Selon une étude réalisée par l'Association nationale de défense des consommateurs et usagers (la CLCV), auprès de 22 sites de vente en ligne, la moitié d'entre eux ne propose pas de service gratuit de reprise d'appareils usagés. Un procédé qui enfreint la loi pourtant très claire à ce sujet: «Lors de la vente d'un équipement électrique ou électronique ménager, le distributeur reprend gratuitement, ou fait reprendre gratuitement pour son compte, les équipements électriques et électroniques usagés dont le consommateur se défait, dans la limite de la quantité et du type d'équipement vendu.»

Or d'après l'enquête de la CLCV, 27% des sites interrogés ne proposeraient pas la reprise de l'ancien matériel, au moment de l'achat ou la refuserait à la demande du client. Ce serait le cas de Pixmania ou encore de PriceMinister. «Nous ne sommes pas un site de e-commerce et n'avons pas de place de marché», rectifie Olivier Mathiot, PDG de PriceMinister. «L'obligation définie par la loi concerne donc nos vendeurs et non PriceMinister», poursuit-il. «Toute la difficulté pour nous est de travailler en amont afin de demander à nos vendeurs d'appliquer la loi et de prévenir le consommateur de ses droits avec plus de transparence.»

Une livraison à 70 euros pour la reprise «gratuite» d'un appareil usagé

Plus grave qu'un simple refus, un quart des sites étudiés feraient payer la reprise d'un appareil usagé. Afin qu'ils reprennent votre appareil usagé lors de la livraison du nouveau, il faut souscrire à un service de livraison plus cher et à domicile sur rendez-vous. Un procédé parfaitement illégal puisque la loi stipule bien que la reprise de l'ancien matériel doit se faire gratuitement. Le coût d'une reprise «gratuite» s'élève donc au prix d'une livraison Premium à 70 euros au lieu de 50 euros chez Grosbill et à 68 euros chez Delamaison.

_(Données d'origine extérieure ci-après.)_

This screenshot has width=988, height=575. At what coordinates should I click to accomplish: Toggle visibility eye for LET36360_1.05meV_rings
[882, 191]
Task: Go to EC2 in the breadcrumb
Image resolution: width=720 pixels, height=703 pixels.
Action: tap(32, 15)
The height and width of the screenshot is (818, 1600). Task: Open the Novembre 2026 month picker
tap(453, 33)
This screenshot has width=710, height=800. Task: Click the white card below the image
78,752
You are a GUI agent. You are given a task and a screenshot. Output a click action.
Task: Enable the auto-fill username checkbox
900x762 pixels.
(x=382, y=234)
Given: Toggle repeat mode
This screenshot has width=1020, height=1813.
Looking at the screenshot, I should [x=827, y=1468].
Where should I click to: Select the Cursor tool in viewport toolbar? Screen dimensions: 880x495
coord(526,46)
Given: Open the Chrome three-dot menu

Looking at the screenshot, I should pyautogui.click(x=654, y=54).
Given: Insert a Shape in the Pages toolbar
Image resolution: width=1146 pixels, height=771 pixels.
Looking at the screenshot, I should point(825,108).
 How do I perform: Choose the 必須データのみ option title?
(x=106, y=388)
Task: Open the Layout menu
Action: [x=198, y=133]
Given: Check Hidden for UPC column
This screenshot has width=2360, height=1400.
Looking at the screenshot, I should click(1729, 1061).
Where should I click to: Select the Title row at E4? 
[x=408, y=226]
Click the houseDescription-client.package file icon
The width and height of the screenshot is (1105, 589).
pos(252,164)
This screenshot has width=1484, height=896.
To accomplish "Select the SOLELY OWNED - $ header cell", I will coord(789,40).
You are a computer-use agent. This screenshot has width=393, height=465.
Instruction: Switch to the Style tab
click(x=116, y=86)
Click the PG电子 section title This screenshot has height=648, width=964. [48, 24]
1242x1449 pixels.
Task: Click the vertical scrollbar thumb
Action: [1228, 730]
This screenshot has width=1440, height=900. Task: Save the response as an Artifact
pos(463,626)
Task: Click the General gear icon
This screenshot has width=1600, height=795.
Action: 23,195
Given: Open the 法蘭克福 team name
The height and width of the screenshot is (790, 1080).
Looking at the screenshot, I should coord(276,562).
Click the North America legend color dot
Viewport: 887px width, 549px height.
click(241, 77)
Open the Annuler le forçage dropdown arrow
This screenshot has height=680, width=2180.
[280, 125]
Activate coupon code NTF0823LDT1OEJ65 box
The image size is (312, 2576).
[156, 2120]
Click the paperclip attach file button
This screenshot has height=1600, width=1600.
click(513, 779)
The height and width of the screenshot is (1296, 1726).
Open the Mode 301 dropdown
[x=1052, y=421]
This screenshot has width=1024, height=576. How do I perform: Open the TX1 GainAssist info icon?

Ces pratiques parfaitement hors la loi, d'autant plus que, depuis 2006, chaque consommateur paye une taxe, l'éco-participation, comprise dans l'achat d'un équipement ménager mis sur le marché français. Cette taxe finance la collecte, la dépollution et le recyclage de l'appareil, une fois celui-ci hors d'usage.

Une directive européenne de 2012, a fixé à la France un doublement de sa collecte de déchets d'équipements électriques et électroniques (DEEE). «La France a pour objectif d'ici 2019, de collecter et recycler 65% des DEEE. En 2014 ce taux s'élevait à 37%», confirme Guillaume Duparay, directeur des Relations institutionnelles et de la collecte d'Eco-systèmes, éco-organisme agréé par les pouvoirs publics en charge de la collecte des DEEE. «Nous voulons que chaque distributeur contribue à la collecte d'appareils usagés à hauteur de ce qu'il pèse sur le marché de la vente d'équipements neufs», précise-t-il. «La mention de reprise gratuite de DEEE doit figurer systématiquement sur les sites», continue-t-il en ajoutant que les enquêtes comme celle-ci permettent une réelle prise de conscience des consommateurs sur leurs droits ... et le recyclage de leurs vieilles machines à laver.